[[ GIVEN DATA open ]]

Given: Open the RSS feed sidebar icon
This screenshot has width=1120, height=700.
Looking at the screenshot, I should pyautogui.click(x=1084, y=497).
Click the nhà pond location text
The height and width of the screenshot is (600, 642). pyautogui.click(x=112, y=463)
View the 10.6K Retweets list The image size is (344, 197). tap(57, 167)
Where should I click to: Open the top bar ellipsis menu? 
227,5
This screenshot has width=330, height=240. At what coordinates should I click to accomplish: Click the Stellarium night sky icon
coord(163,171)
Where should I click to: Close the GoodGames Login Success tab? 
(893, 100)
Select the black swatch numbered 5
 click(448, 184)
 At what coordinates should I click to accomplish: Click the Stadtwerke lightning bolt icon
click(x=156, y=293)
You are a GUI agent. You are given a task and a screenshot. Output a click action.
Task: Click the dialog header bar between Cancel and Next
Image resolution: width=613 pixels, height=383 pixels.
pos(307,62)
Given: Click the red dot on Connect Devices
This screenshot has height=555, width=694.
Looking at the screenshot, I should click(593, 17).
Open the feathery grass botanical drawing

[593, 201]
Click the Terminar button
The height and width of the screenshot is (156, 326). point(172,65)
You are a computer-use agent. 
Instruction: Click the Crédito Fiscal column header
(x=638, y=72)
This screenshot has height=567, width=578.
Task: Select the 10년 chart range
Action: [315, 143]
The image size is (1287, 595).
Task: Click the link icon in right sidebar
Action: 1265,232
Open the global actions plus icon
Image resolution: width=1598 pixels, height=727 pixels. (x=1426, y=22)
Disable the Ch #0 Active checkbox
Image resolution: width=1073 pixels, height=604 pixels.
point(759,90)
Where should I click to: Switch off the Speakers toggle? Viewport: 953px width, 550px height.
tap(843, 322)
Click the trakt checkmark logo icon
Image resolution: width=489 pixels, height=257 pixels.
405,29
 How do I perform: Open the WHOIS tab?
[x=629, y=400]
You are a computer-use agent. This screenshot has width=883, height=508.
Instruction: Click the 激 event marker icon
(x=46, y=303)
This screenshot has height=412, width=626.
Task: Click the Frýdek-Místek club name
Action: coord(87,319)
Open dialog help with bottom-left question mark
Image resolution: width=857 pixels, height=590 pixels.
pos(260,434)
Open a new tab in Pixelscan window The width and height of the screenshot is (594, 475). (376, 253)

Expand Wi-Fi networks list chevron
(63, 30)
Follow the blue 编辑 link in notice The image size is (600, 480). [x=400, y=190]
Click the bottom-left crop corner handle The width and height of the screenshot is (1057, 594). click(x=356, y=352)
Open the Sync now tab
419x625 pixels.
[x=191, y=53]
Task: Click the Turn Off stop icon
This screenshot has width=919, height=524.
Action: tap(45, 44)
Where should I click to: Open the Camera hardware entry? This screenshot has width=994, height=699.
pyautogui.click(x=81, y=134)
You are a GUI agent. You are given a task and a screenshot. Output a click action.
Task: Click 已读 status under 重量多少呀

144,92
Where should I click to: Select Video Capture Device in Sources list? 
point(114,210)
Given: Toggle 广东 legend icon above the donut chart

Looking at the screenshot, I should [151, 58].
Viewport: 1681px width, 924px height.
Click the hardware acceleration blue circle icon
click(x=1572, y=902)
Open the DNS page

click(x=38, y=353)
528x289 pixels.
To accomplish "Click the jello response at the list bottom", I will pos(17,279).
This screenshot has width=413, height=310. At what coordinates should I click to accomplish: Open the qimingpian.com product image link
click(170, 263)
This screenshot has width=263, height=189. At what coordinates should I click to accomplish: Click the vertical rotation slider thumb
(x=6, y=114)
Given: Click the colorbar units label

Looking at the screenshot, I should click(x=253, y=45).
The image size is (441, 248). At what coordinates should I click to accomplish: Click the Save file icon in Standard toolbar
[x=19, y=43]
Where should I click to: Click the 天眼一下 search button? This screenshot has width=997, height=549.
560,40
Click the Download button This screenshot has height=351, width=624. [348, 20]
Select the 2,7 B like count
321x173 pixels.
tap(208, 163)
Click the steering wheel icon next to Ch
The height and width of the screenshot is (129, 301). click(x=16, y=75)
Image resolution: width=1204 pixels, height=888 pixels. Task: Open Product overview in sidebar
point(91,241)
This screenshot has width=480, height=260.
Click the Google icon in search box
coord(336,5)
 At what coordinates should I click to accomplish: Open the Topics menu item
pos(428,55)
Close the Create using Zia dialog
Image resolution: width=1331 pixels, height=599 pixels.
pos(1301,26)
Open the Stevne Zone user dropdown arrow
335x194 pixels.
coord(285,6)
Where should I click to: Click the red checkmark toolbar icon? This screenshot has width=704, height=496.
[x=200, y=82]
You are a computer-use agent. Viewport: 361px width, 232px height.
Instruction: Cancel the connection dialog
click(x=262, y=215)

[[ GIVEN DATA closed ]]

PROBLEM STATEMENT: Check the lines above and copy each one that includes "left".

SOLUTION BELOW:
Open dialog help with bottom-left question mark
Click the bottom-left crop corner handle The width and height of the screenshot is (1057, 594). click(x=356, y=352)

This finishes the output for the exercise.